Task details - Check each line of the entries for "computer" and report the ones that have it.

================================

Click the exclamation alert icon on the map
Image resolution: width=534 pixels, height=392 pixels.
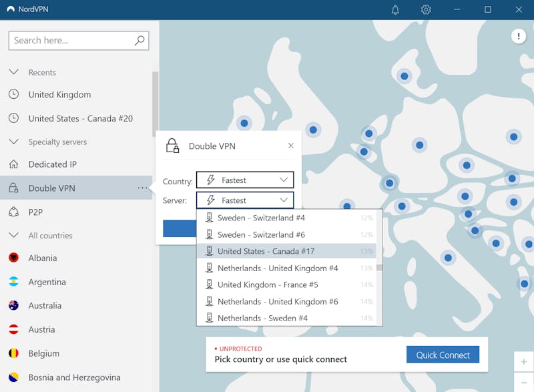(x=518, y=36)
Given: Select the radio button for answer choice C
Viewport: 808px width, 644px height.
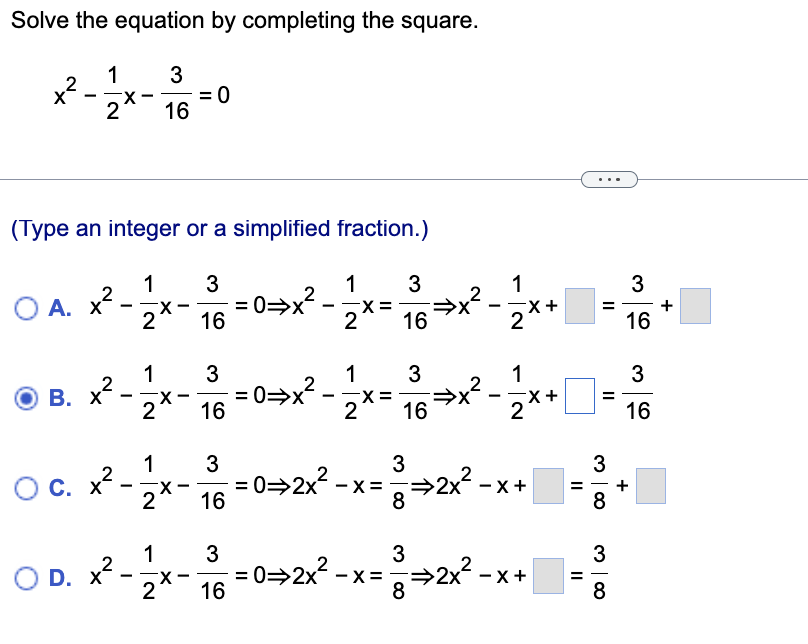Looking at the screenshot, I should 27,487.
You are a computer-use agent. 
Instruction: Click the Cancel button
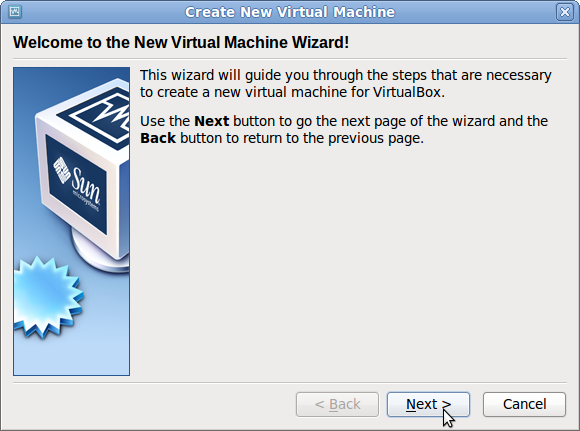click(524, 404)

================================

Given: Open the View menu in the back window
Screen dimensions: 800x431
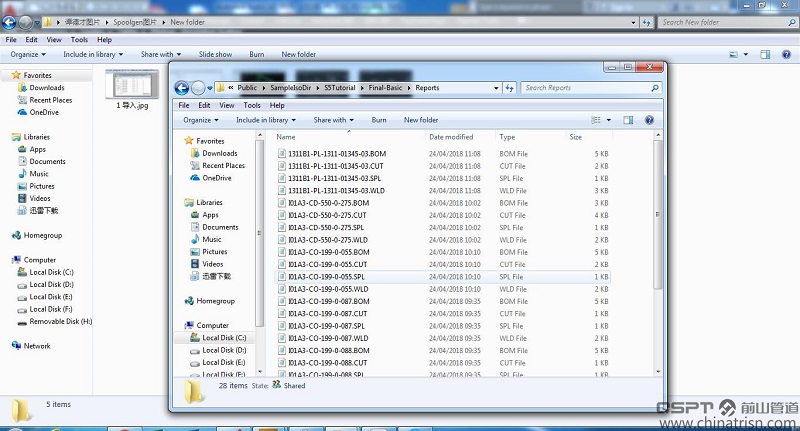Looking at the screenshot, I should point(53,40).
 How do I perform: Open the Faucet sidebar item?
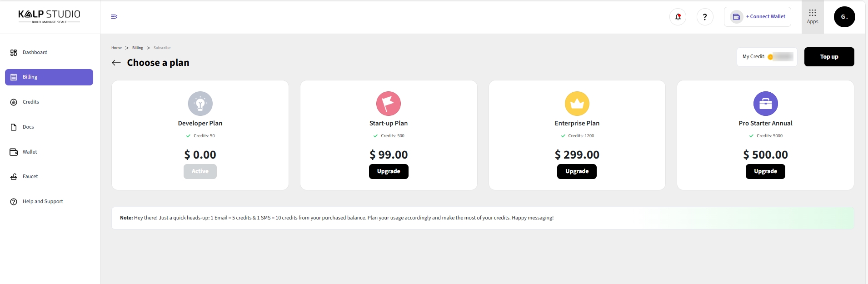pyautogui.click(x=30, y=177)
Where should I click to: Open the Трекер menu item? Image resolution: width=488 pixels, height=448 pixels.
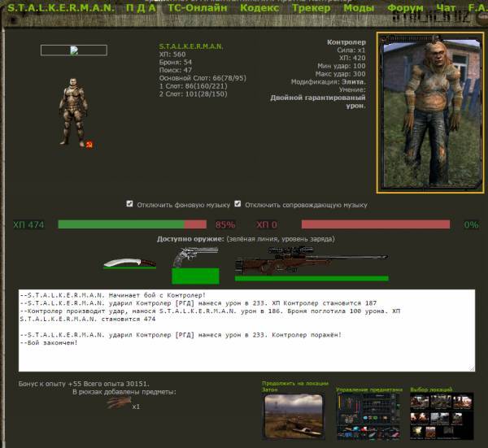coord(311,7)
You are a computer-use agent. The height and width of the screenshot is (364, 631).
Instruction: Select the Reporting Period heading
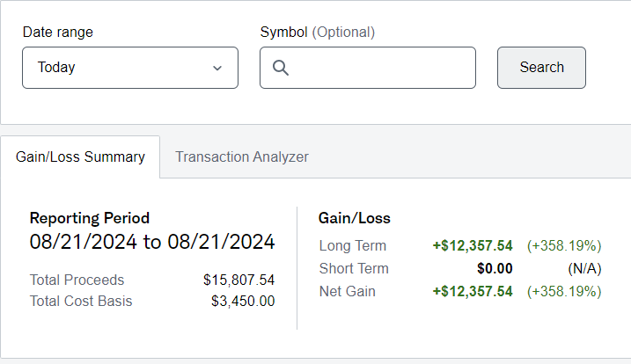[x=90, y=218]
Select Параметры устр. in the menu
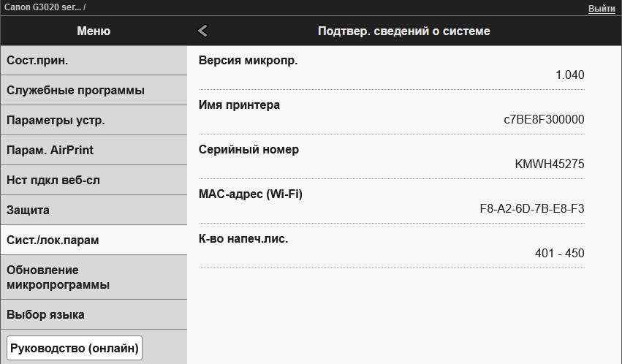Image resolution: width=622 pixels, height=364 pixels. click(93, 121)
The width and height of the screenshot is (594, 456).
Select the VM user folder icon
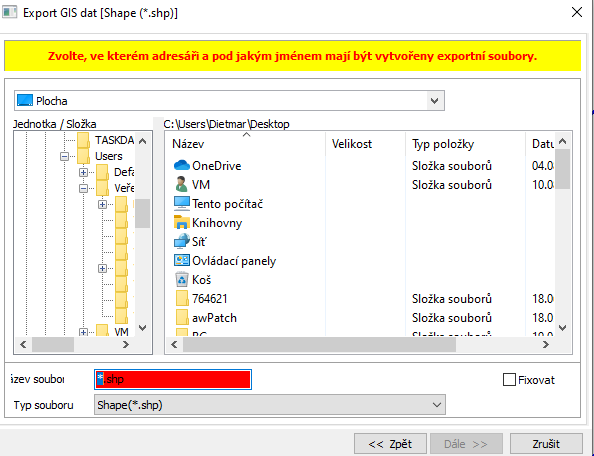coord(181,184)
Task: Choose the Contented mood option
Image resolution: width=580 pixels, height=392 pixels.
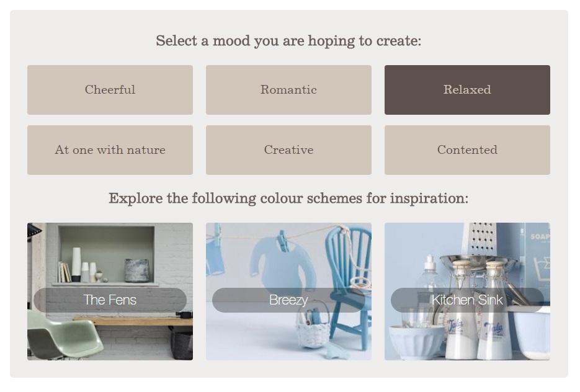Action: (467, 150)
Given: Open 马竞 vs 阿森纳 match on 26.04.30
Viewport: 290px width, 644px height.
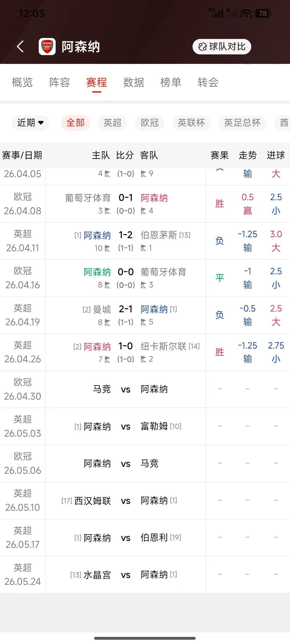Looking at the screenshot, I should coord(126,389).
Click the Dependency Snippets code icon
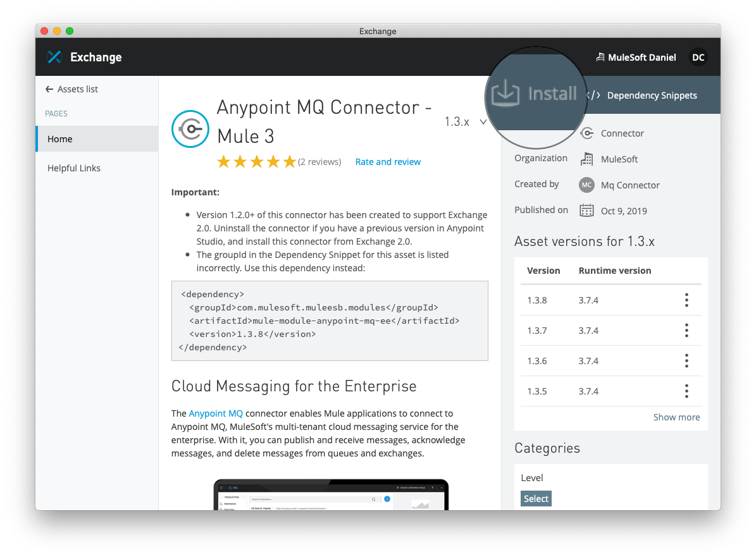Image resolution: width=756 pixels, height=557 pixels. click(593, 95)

================================

Answer below -
You are a computer-use agent. 
You are a computer-use agent. The height and width of the screenshot is (364, 631).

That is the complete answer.